### Stored data entries
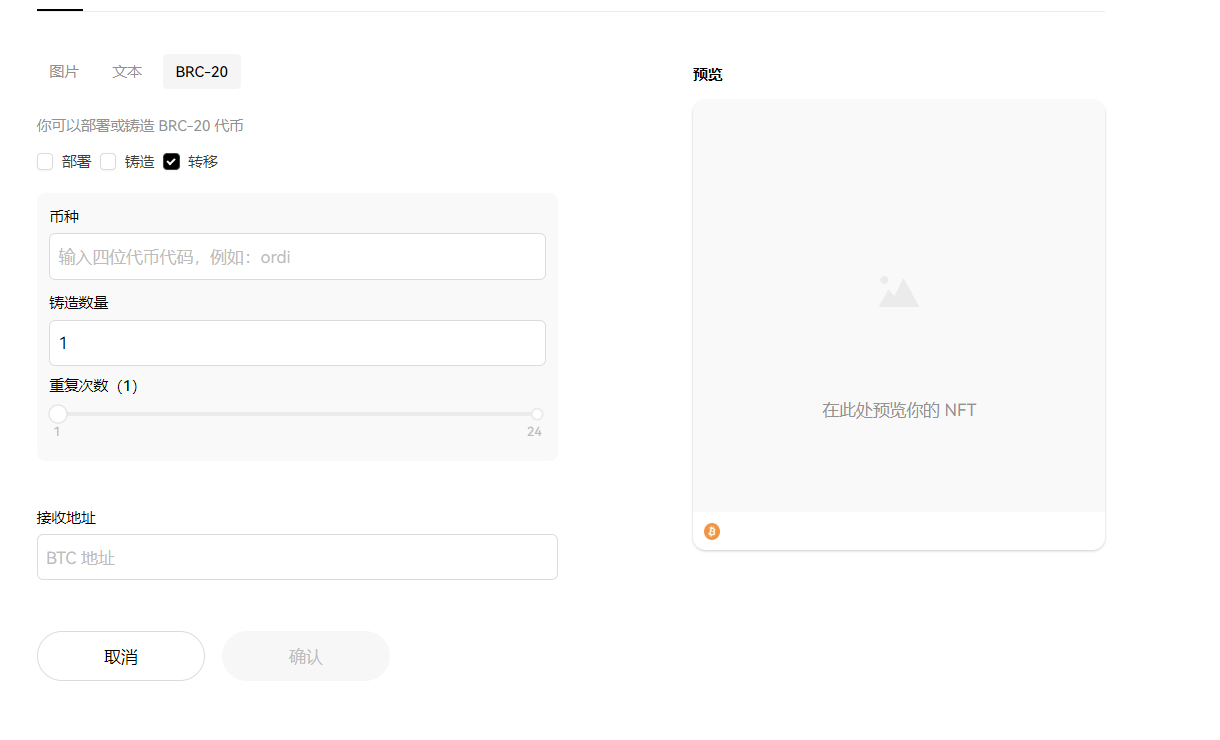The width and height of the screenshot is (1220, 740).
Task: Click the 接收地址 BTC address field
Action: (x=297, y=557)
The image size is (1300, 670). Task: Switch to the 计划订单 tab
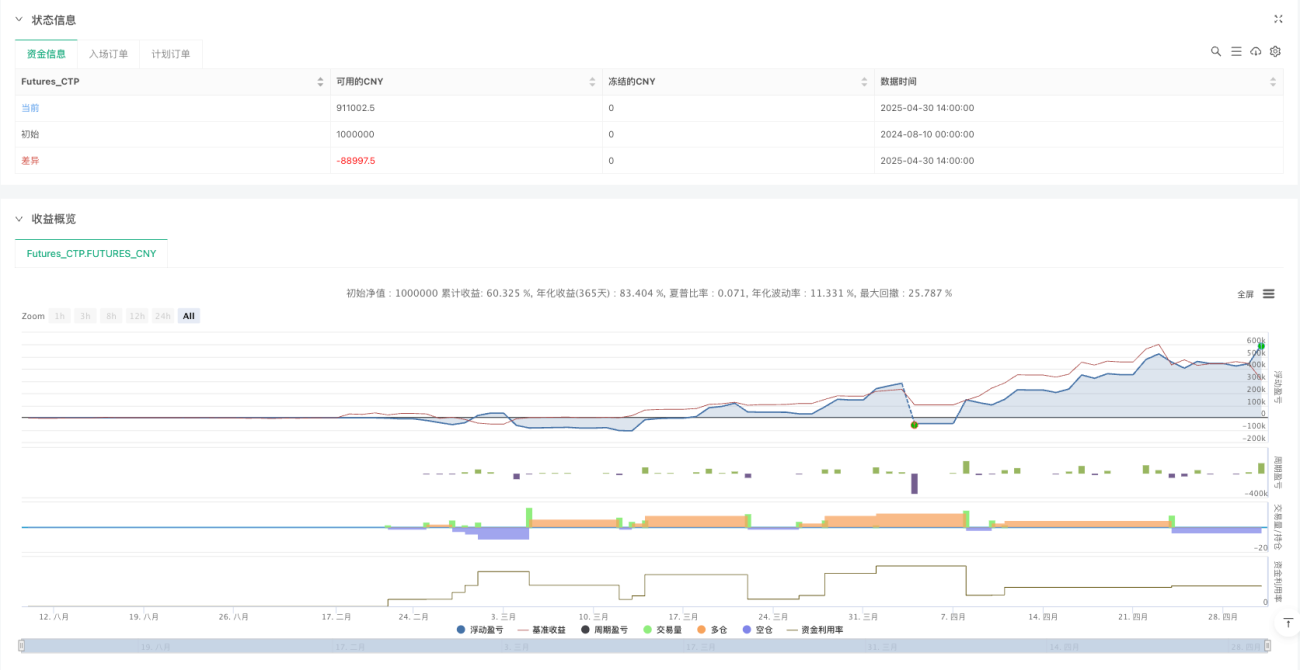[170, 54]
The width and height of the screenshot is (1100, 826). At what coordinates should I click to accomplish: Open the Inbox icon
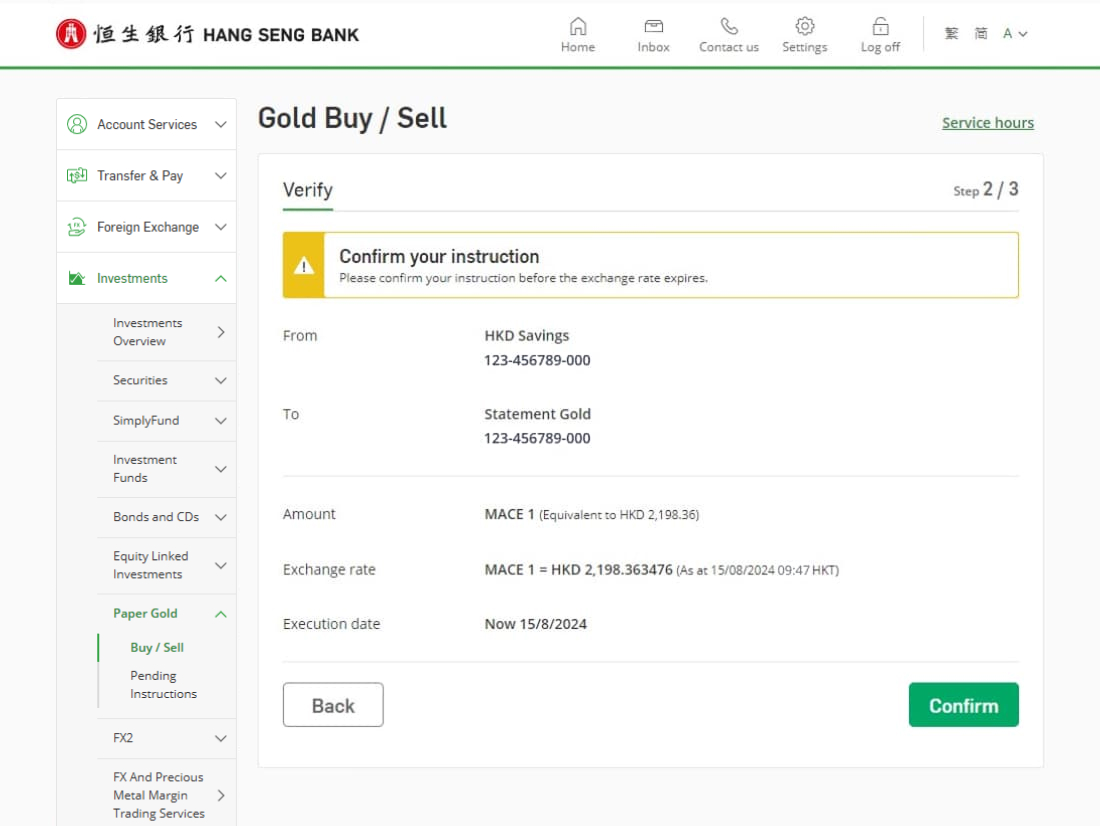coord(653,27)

### Problem description
In the records above, find the line that contains "The image size", then write it out along with every line after it, exactly, through the last one. Leave the pictures out.

### Exercise output
The image size is (1300, 670). Task: Switch to the 计划订单 tab
[170, 54]
The width and height of the screenshot is (1100, 826). At what coordinates should I click to accomplish: Open the Inbox icon
coord(653,27)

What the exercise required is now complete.